Brilliance

Anthony McCarten

Published by Alma Books 12 April 2012

224 pp, hardback, £14.99

Reviewed by Elsbeth Lindner

Did inventor Thomas Edison and banker J.P. Morgan first meet in a bath in Saratoga Springs? Did Morgan possess, indeed cultivate ‘a postulated, bulbous magma of warty tissue with the texture of a cauliflower’ instead of a nose? Yes and yes if New Zealand novelist, playwright and film director Anthony McCarten’s affably ironic new novel is to be believed. His use of such eloquent details and imaginings add pleasing texture to the story – a parable on Wall Street’s tendency to co-opt and corrupt idealism – notably in the case of Edison, whose wives used Morse Code to counter his deafness; who existed on a mono-diet of milk; and who often appeared blind to the creative flair of others.

Given his experience of theatre, there’s also no surprise in McCarten’s inclination toward two-handed set-piece confrontations for the ongoing debate between his twin giants of history. Shuttling back and forth between the inventor’s cusp of creativity in 1878 and the wounded insularity of his octogenarian years in 1929, Edison is presented as Dr Faustus to ‘the world’s banker’ Morgan’s Mephistopheles who rescues him from debt, sets him up in business with the aim of bringing electricity first to Manhattan and then the whole USA, then deserts him for Westinghouse who has discovered cheaper manufacture of electric current.

While the central tussle of the book is Edison’s efforts to expand electric light into an affordable, widely available commodity, it’s his role in the development of the electric chair that carries the greater moral focus. The appalling development of this device, first tested on animals, including a wretched orangutan, and then used to execute a criminal, the murderer William Kemmler, is horrific for the scientist and the reader alike.
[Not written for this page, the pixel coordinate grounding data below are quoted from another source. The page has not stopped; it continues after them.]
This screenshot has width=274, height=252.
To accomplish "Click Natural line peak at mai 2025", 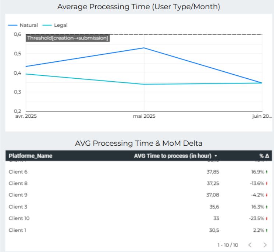I will coord(144,48).
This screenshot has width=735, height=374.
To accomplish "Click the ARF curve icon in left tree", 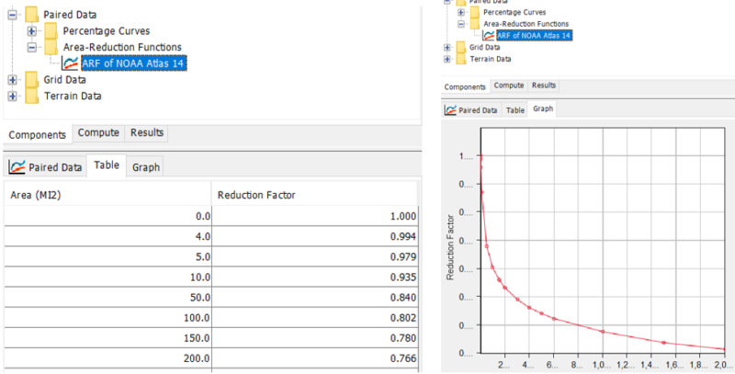I will coord(70,63).
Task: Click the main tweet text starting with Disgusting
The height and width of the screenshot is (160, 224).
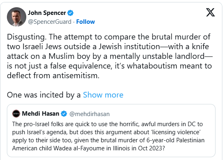Action: coord(110,56)
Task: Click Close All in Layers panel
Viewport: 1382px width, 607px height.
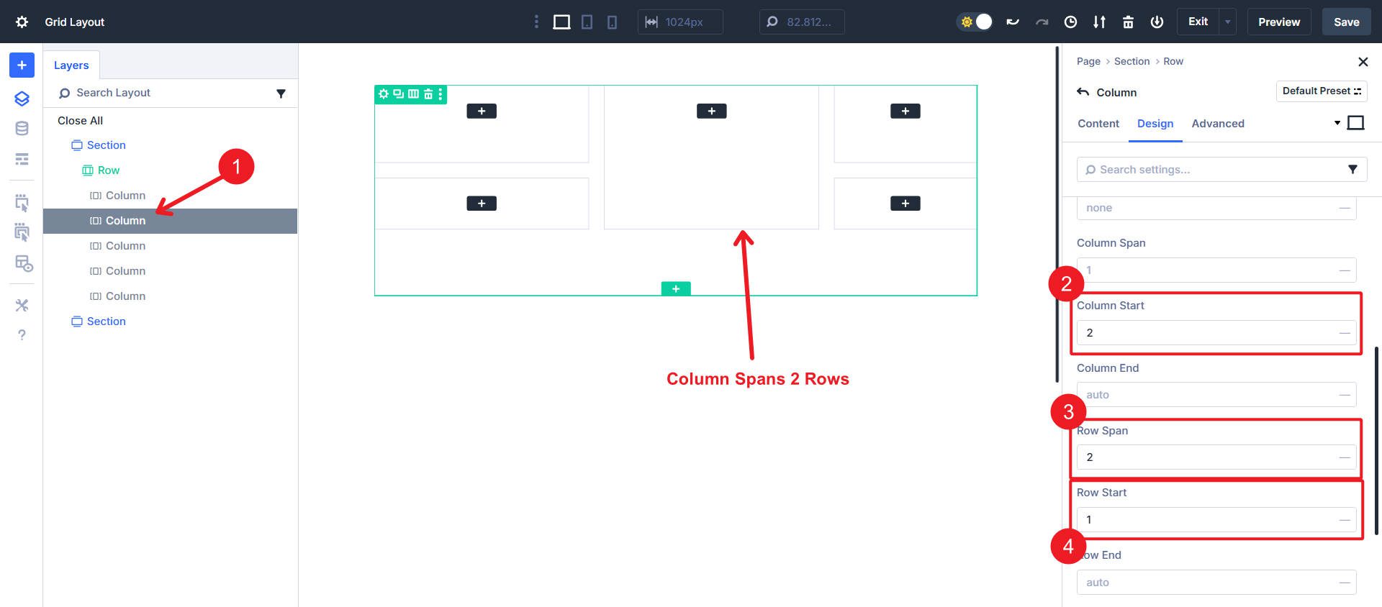Action: pyautogui.click(x=80, y=121)
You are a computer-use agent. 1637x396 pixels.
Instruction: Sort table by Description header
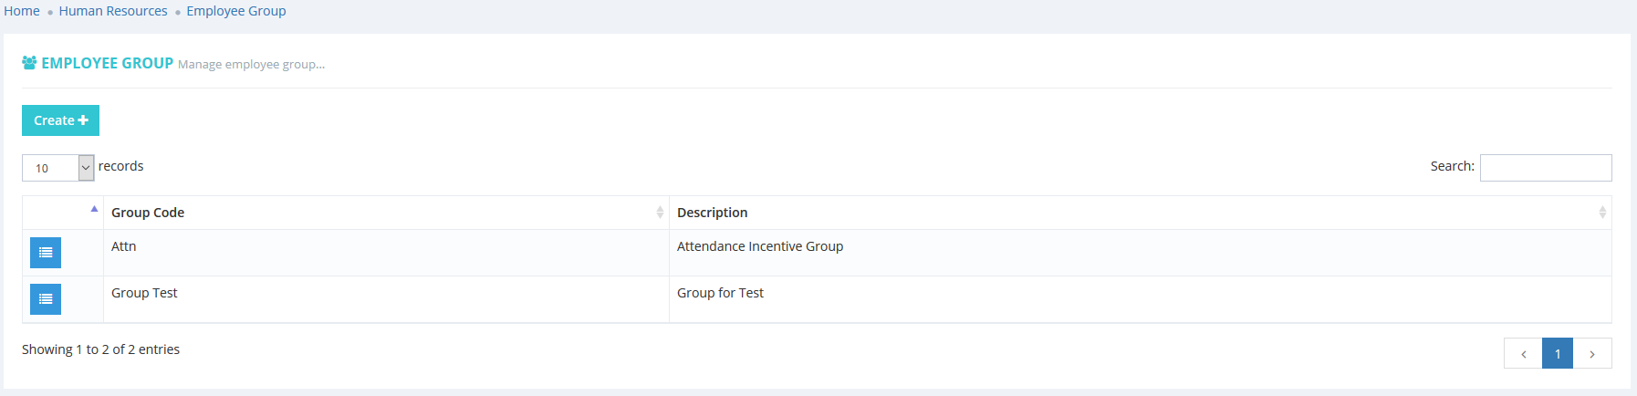pyautogui.click(x=712, y=213)
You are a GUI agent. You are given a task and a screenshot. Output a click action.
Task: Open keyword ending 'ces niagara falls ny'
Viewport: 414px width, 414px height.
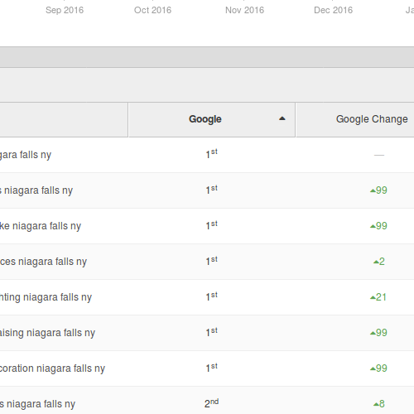pyautogui.click(x=43, y=262)
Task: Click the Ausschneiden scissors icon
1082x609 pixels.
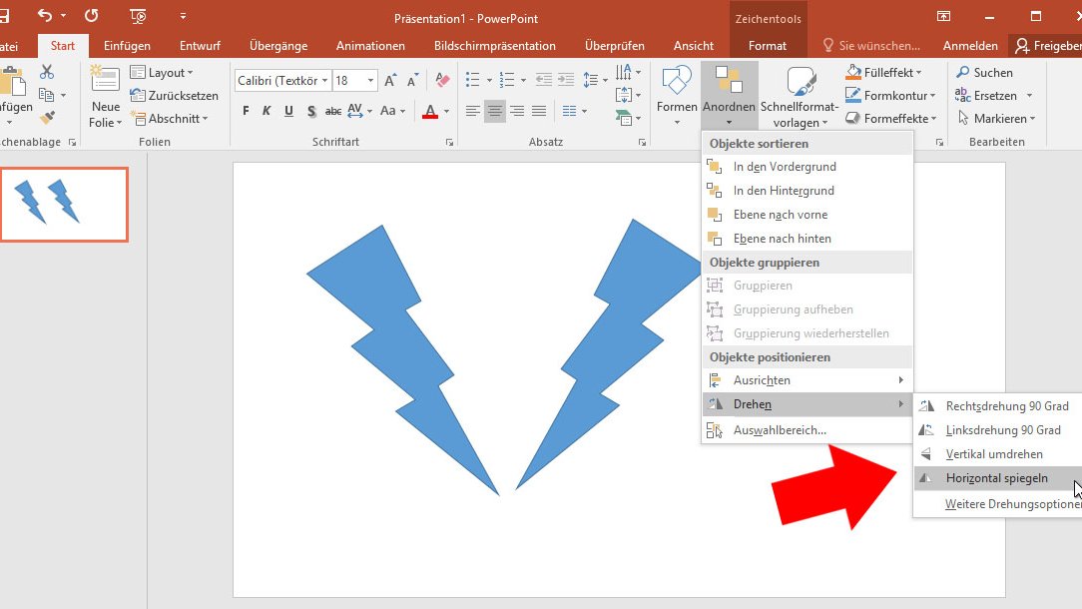Action: (46, 71)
It is this experience as much as any which destroys Edison’s last vestiges of optimism in his work and his sponsor. Efforts to be a businessman have drained the inventive brilliance from a person whose ambition was to do good and whose heroes were Michael Faraday, who turned down knighthoods, and Tom Paine.

Joining a growing group of fictional considerations of the role and effect of banking, Brilliance is short and simple in its didacticism, increasingly using Edison as a mouthpiece for the author’s insights, as in this comment made to an engineer during the gruesome electric chair experience: ‘I’ve got a new name for this chair: The Wall Street chair. This chair is meant for us, Harold, have no doubt, for you and for me – fool servants of a master whose only aim is to remove the last barriers holding greed at bay.’

In 1912, a year before his death, Morgan himself was cross-questioned during congressional hearings into the monopoly practices of various bankers and banks. By now he was reported to head an empire comprising 341 directorships controlling some $22 billion in resources and capitalization. The committee accused him of presiding over a banking system ‘that has seen this country exposed to two decades of brutal mergers and a carnival atmosphere on Wall Street which has triggered booms and busts in insane succession’ and pronounced him guilty of a kind of treason: Morgan and five other houses were found to be running the US economy for their own benefit, crushing anything that threatened their relentless growth.

Very evidently a case of plus ca change.

And as Morgan, a glass of Pommery in one hand, a redhead in the other, is glimpsed promising stupendous wealth – the Edison General Electric company, capitalized at a value of twelve million dollars – to the inventor, he simultaneously confirms to Edison money’s deathless grip on world-changing possibilities and the people who generate them: ‘You’re my best invention.’